Intelligent Image Recognition for SAG Mill Grinding Media
Computer vision prototype for automated detection, classification and measurement of steel grinding balls (MMS) (2017–2018).
Company: Compañía Electro Metalúrgica S.A. (Elecmetal) — Developer: IO-link
Funding: CORFO Innova Chile — Grant no. 16ITE1-70889 (120k USD)
Role: Solution Architect & Developer
Context
SAG (Semi-Autogenous Grinding) mills are central to copper ore processing in Chile’s large-scale mining operations. These mills are continuously fed with Steel Grinding Media (MMS) — steel balls of varying diameter and hardness — at an average rate of 30 tonnes per day, in campaigns lasting 4 to 6 months. The MMS represent the second-largest operational cost item in grinding, after energy, which itself is directly affected by MMS efficiency.
Despite this economic significance, MMS monitoring today is conducted in aggregate terms only: tonnes consumed per day, correlated with historical productivity indices. There is no practical, real-time, quantitative system capable of answering the questions that actually drive operational decisions:
- How many individual MMS units pass through the mill per day?
- What is the average residence time of an MMS inside the mill?
- What condition do MMS exit in — intact, fractured, or deformed?
- What is the exit diameter of each ball?
- Can worn MMS be reused in downstream grinding stages?
- Are there correlations between mill operating parameters and MMS output quality?
Solution
This project developed a machine vision prototype that automatically detects, classifies, and measures MMS exiting the SAG mill through the screen (harnero) area, operating 24/7 without human intervention and transmitting real-time KPIs to a cloud-based web dashboard.
Detection & Classification Algorithm
The algorithm pipeline processes video frames through four sequential stages:
1. Template correlation: For each frame, a non-parametric correlation against a set of MMS reference templates is computed pixel by pixel over a reduced transverse region of interest (ROI). This region-of-interest constraint reduces computational load while preserving detection accuracy in real time. Areas of maximum correlation are flagged as candidates.
2. Neural network classification: For each candidate region, concentric pixel strips (rays) are extracted from the center point at 0°–360°, concatenated into a single N-dimensional vector, and fed into a one-hidden-layer neural network that outputs: intact ball, fractured ball, oval ball, or deformed ball. This encoding abstracts away background noise and overlapping structures.

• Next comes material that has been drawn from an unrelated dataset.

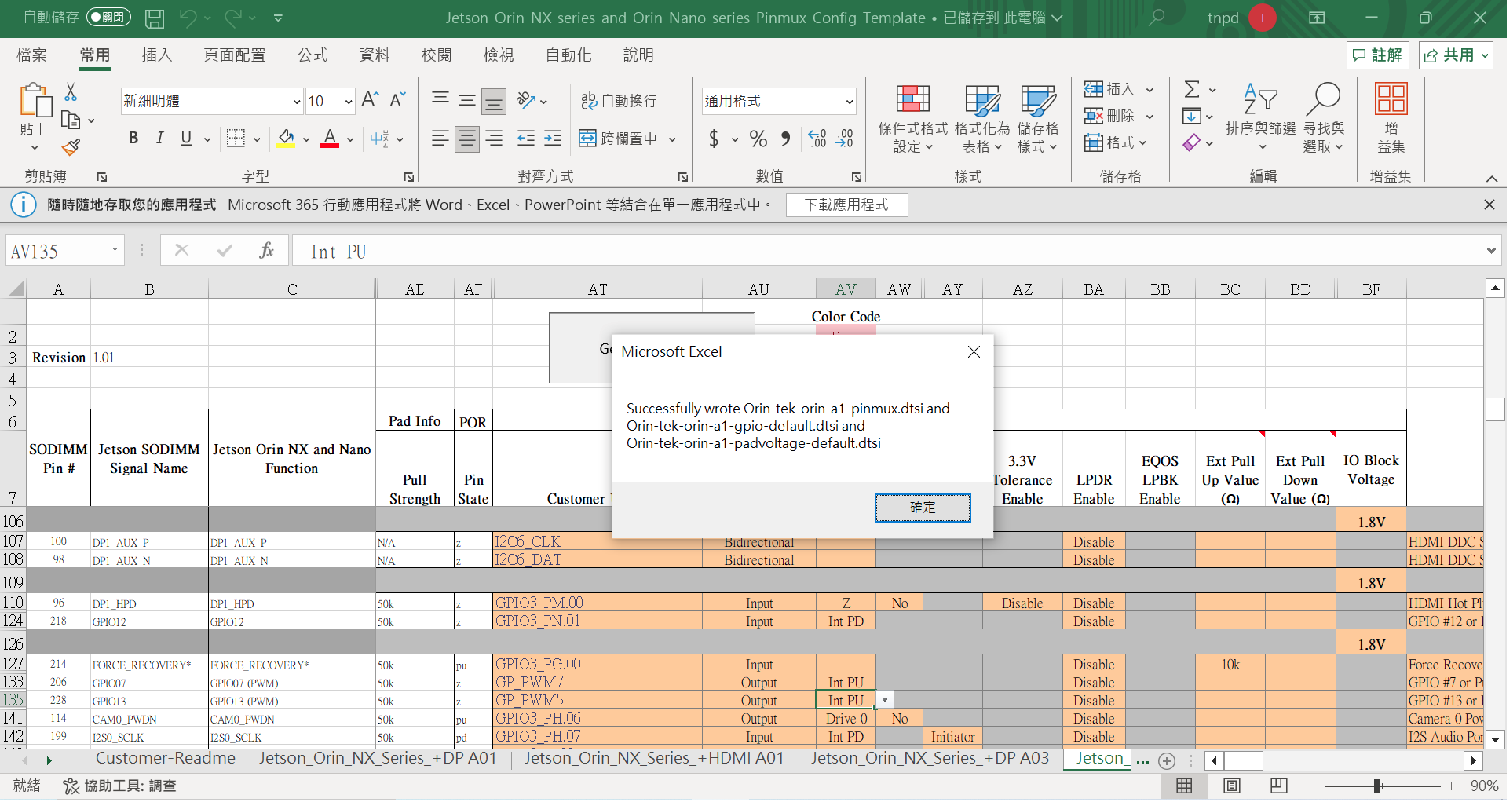Click the zoom slider in status bar
Image resolution: width=1507 pixels, height=800 pixels.
coord(1379,786)
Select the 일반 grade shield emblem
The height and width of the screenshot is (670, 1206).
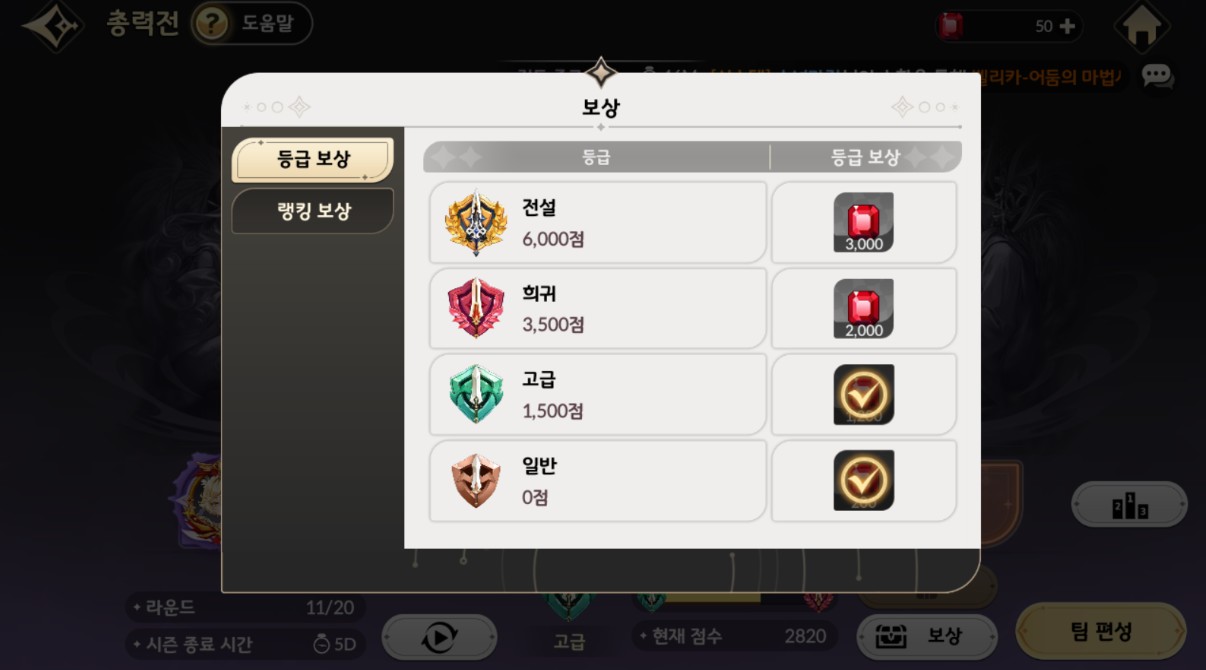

3. Trajectory analysis: Candidate regions are tracked across successive frames using a covariance analysis and distance-based clustering. A linear regression fit on each track determines whether the object’s trajectory is consistent with natural harnero movement, discarding false positives. A “string algorithm” reduces combinatorial complexity in point-to-track assignment.
4. Classification & diameter estimation: Confirmed detections are classified by ball type and their diameter is estimated, contributing to a cumulative mass-of-steel register over time.
Distributed Camera Architecture
Due to the conflicting requirements of detection (real-time, lower resolution) and classification/measurement (high resolution, latency-tolerant), the system splits processing across two camera groups:
- Detection cameras: dedicated to real-time MMS detection, transmit (x,y) coordinates of confirmed candidates
- Classification/measurement cameras: receive coordinates, capture high-resolution crops, run the classification and diameter pipeline
A central field PC coordinates both groups, formats results, and transmits them to the remote server via Internet (or cellular backup). A web application hosted on the cloud server renders real-time KPI dashboards accessible from any device.
Software Stack
| Component | Technology |
|---|---|
| Algorithm prototyping | MATLAB + Image Processing Toolbox |
| Production implementation | C++ + OpenCV 3.2.0 |
| Application framework | Qt (cross-platform) |
| Field communication | Sockets (detection↔classification), HTTP/sqlite (field↔cloud) |
| Remote server | PHP + Apache + MySQL |
| Web dashboard | Custom web application |
Hardware
Field hardware was revised mid-project based on findings at Minera Centinela: the initially proposed distributed Raspberry Pi architecture was replaced by an industrial PC with industrial cameras, given the hostile mine environment (dust, vibration, outdoor exposure) and limited connectivity/power infrastructure at the harnero installation point.
Project Progress (at reporting date)
Neural network training required field video captures at Minera Centinela under varying lighting, camera positions, and zoom levels — a step that proved critical given the algorithm’s sensitivity to site-specific visual conditions. Based on this finding, the project moved Stage 4 (field validation) earlier in the timeline, conducting field visits in parallel with development to build a representative training image set.